The National Institutes of Health awarded a College of Agriculture and Life Sciences researcher $2.7 million to understand how the cell wall of the Lyme disease-causing pathogen makes people sick
An estimated 1,200 Americans, on average, are diagnosed with Lyme disease each day. Some of those patients continue to experience negative effects, even after treatment.
Lyme disease researcher Brandon Jutras, associate professor in the College of Agriculture and Life Sciences and affiliated faculty of the Fralin Life Sciences Institute, recently received a $2.7 million grant from the National Institute of Allergy and Infectious Diseases, part of the National Institutes of Health, to study what causes the disease to linger long after treatment.
“Using a series of sophisticated molecular techniques, in combination with both bacterial and host genetics, we’re working to understand why and how some patients respond to therapy, while others do not,” said Jutras, the lead investigator in the Department of Biochemistry and an affiliate faculty member in the Center for Emerging, Zoonotic, and Arthropod-borne Pathogens. “Our two-pronged approach looks at this problem from both sides: What unique chemical features of the bacterium’s cell wall are responsible for causing symptoms and what genetic factors from the host-response side play a role in sustained pathology”.
Previously, Jutras discovered that:
- The disease-causing agent sheds part of its cell wall into its environment.
- This molecule can be detected in patients’ months after antibiotic treatment.

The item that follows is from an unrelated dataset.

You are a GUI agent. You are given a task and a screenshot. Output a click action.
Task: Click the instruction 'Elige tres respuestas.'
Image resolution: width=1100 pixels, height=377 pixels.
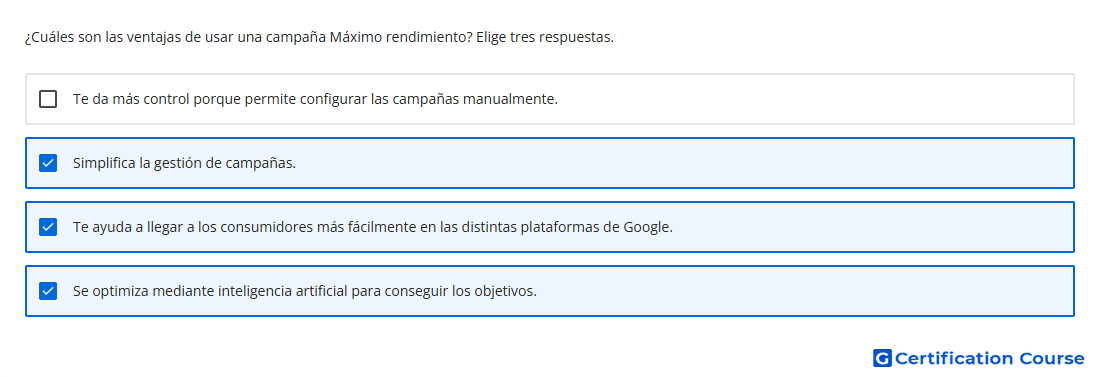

- The bacterium that causes Lyme disease has a highly unusual modification in its protective molecular bag that allows it to move easier.
- And that the cell wall alone is capable of causing symptoms similar to those experience by patients.
This research builds upon the previous discoveries and will determine what about the cell wall makes patients sick and define new strategies, such as monoclonal antibody therapy, to improve Lyme disease patient health when previous treatments have failed.
“We recognize this is an issue and that patients have these long-term symptoms, but we don’t know why,” said Mecaila McClune, who is a key member of the research team and a graduate student in the Jutras lab. “This is what my research is trying to determine what’s going on and how we can treat the persistent effects of the disease, which will improve quality of life going forward.”
These new studies were facilitated by earlier support from the Global Lyme Alliance and Bay Area Lyme Foundation and continue an active collaboration with GlycoMIP, and both the University of Virginia and the Medical College of Wisconsin.